Optimal Compression of Unit Norm Vectors in the High Distortion Regime
Heng Zhu, Avishek Ghosh, Arya Mazumdar
TL;DR
This work analyzes compressing a unit-norm vector in high dimensions under extreme distortion, focusing on worst-case inputs and randomized encoders. It derives fundamental lower bounds for biased ($\delta$-compressor) and unbiased ($\omega$-compressor) schemes and proposes practical, near-optimal compressors: Max Block Norm Quantization (MBNQ) for biased delta and Sparse Randomized Quantization Scheme (SRQS) for unbiased omega, alongside a Gaussian-codebook baseline for both settings. The results establish that $O(d\delta)$ bits are necessary for biased compression and $O(d/\omega)$ for unbiased compression, with practical schemes achieving these rates up to logarithmic factors. The findings have direct implications for reducing communication in federated and distributed learning by enabling near-optimal, scalable vector compression.
Abstract
Motivated by the need for communication-efficient distributed learning, we investigate the method for compressing a unit norm vector into the minimum number of bits, while still allowing for some acceptable level of distortion in recovery.
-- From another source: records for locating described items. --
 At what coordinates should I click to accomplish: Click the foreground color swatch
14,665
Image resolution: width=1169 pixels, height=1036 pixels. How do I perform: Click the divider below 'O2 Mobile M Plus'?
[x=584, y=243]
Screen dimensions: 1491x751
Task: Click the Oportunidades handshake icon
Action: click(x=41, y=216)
This problem has been explored in the rate-distortion/covering code literature, but our focus is exclusively on the "high-distortion" regime. We approach this problem in a worst-case scenario, without any prior information on the vector, but allowing for the use of randomized compression maps. Our study considers both biased and unbiased compression methods and determines the optimal compression rates. It turns out that simple compression schemes are nearly optimal in this scenario. While the results are a mix of new and known, they are compiled in this paper for completeness.